▶ Extrait du texte:
══════

« Vous allumez un feu qui ne pourra s'éteindre »
Britannicus peut encore vivre.
Néron peut encore ne pas sombrer. Son précepteur Burrhus croit au
pouvoir de l'éducation : il a fait tous les efforts possibles
pour faire disparaître la cruauté naturelle de son élève derrière
une vertu dont tout le monde est convaincu.
Mais Néron se sent menacé. Ses trois ans d'efforts vertueux le
fatiguent ; le mariage que l'ambition dévorante de sa mère lui
a imposé lui pèse ; celle-ci le harcèle et refuse de céder
le pouvoir qu'elle dit avoir conquis pour lui ; surtout, il
craint toujours plus son beau-frère et frère d'adoption,
Britannicus, légitime héritier du trône. Néron s'épuise en
efforts, terrifié par sa mère, exhorté par Burrhus, pressé par sa
conscience ; il résiste, même si les suggestions insidieuses
du traître Narcisse le séduisent.

══════

Lignes issues d'un jeu de données
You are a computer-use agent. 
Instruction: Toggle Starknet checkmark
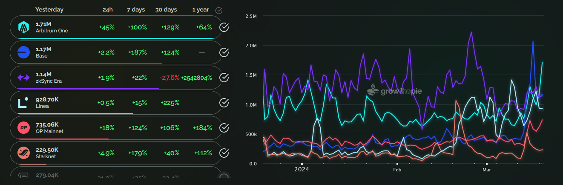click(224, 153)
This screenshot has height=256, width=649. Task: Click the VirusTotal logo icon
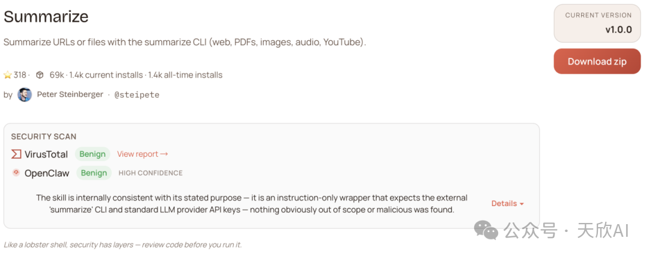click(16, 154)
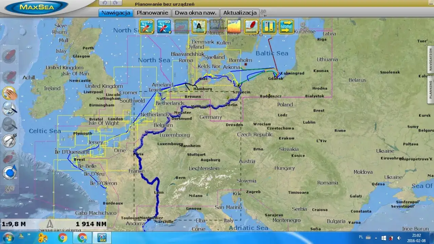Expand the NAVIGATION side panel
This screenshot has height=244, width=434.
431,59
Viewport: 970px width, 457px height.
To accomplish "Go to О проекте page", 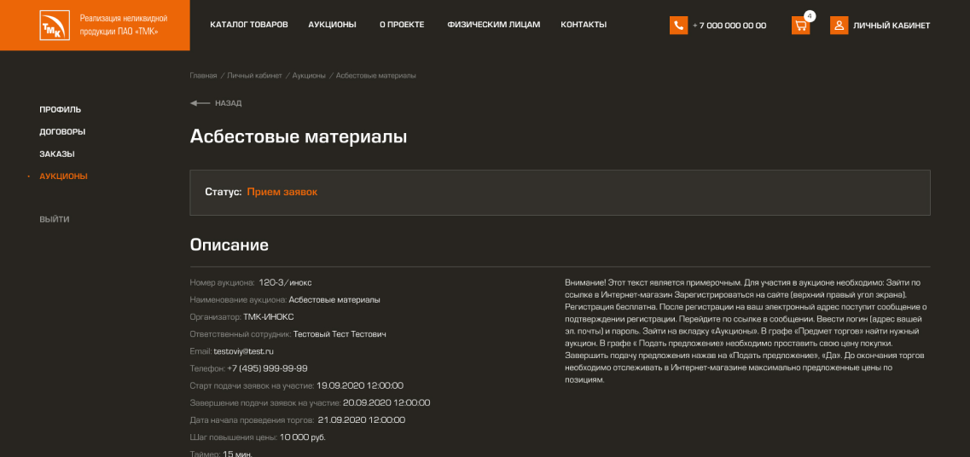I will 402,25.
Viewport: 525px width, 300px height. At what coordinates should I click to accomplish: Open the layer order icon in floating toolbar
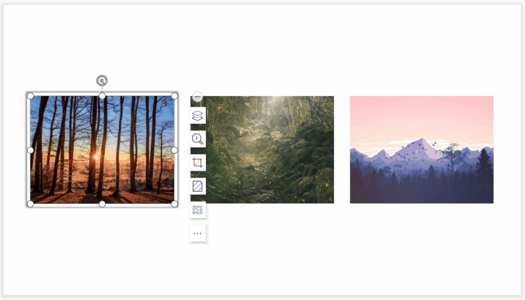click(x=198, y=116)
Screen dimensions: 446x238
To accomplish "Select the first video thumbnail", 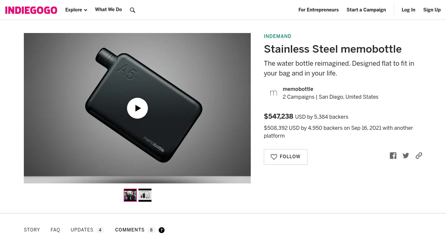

══════

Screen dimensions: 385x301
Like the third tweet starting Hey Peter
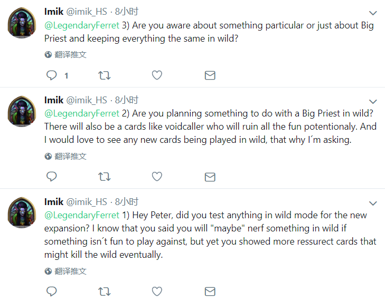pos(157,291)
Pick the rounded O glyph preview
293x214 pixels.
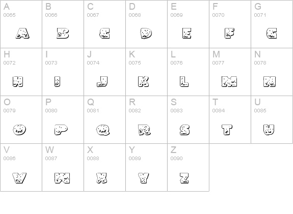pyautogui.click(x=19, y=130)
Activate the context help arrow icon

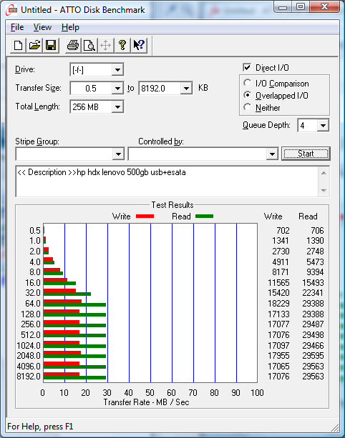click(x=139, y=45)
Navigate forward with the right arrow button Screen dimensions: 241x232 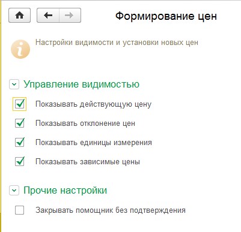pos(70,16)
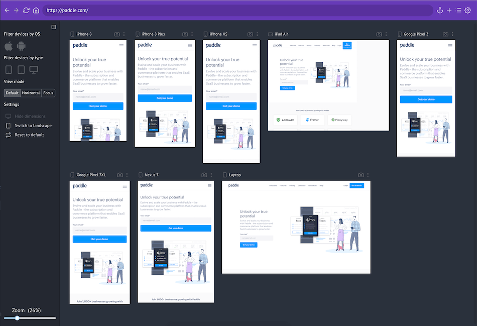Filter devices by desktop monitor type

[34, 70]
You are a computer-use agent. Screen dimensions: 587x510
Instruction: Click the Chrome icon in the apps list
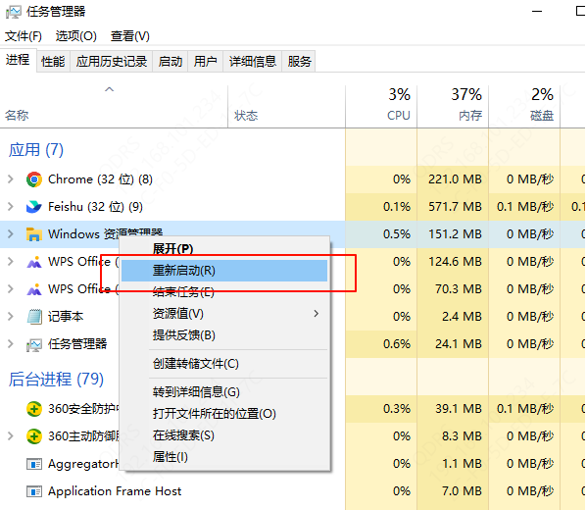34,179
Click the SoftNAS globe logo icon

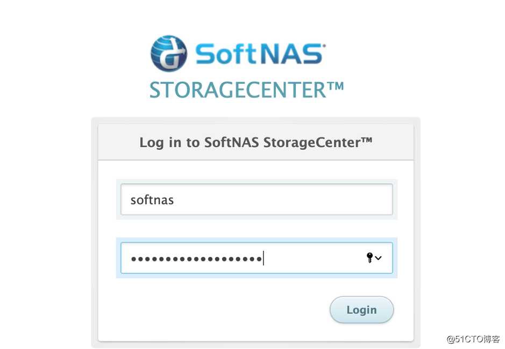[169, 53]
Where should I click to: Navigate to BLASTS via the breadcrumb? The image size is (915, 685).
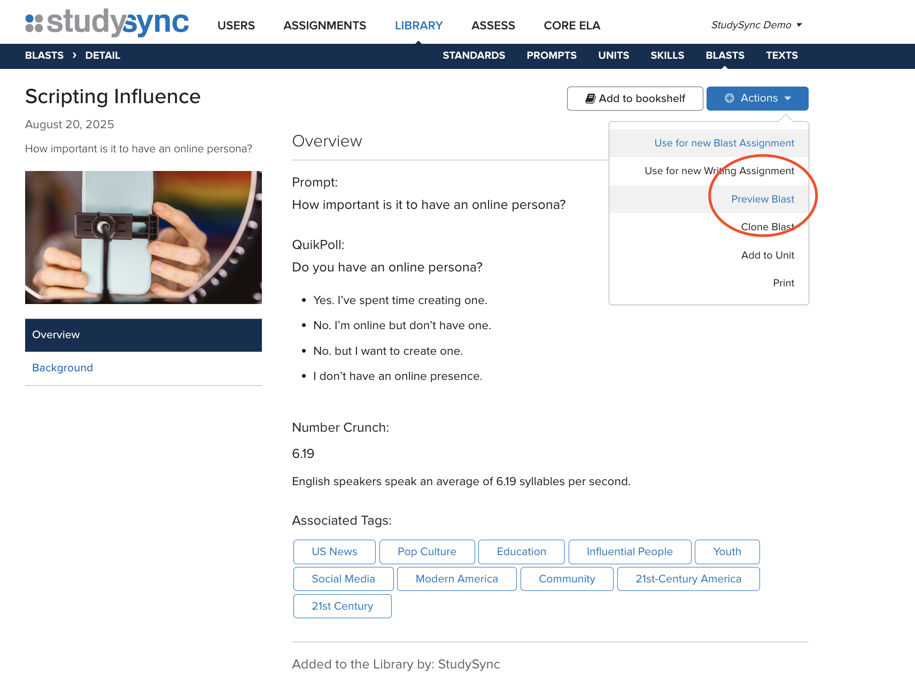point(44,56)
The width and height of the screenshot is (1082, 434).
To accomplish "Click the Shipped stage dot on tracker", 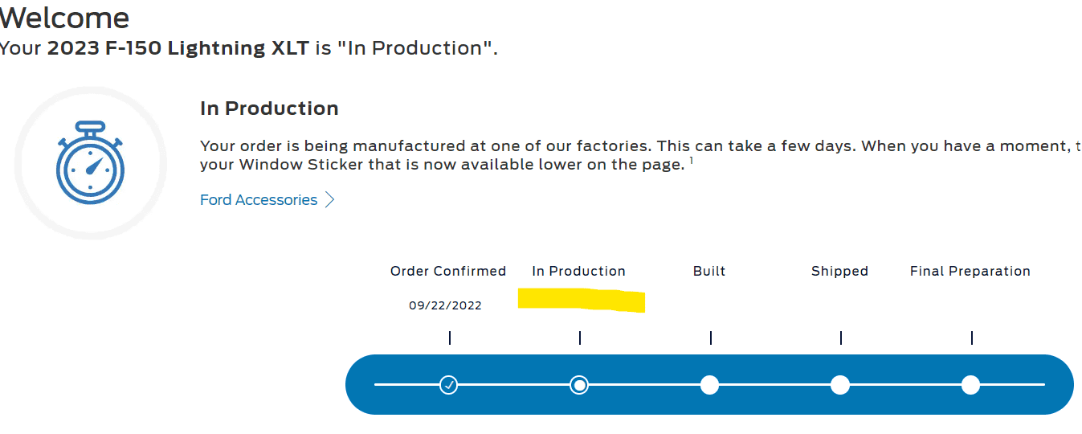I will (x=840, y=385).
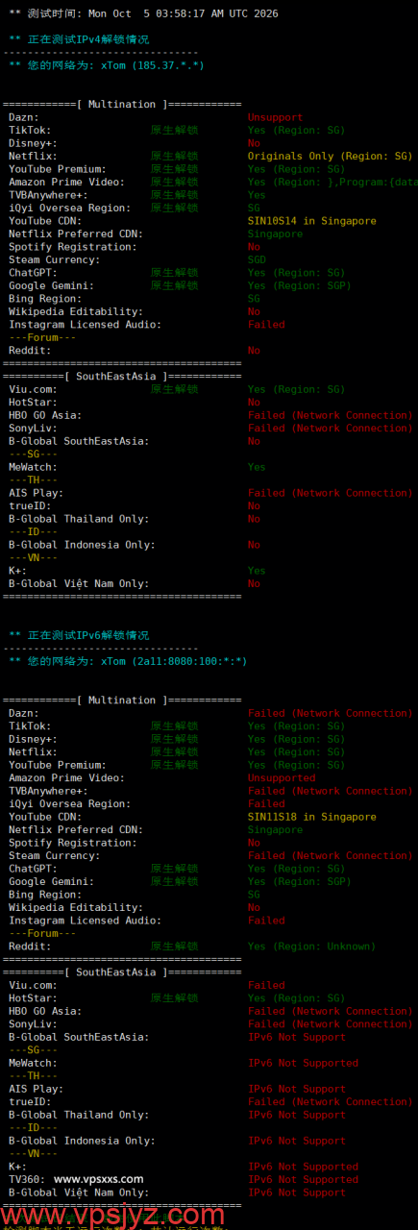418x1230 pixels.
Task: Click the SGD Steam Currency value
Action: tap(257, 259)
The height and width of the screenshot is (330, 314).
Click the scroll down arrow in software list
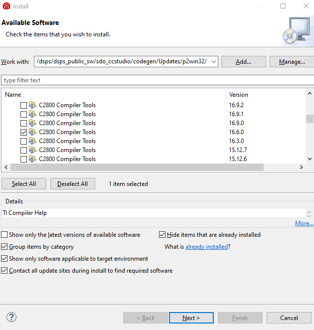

══════

▶ Tâche: Dans le passage sur Néron et Britannicus, quelle fonction Burrhus occupe-t-il auprès de Néron ?

▶ Réponse: Burrhus est le précepteur de Néron.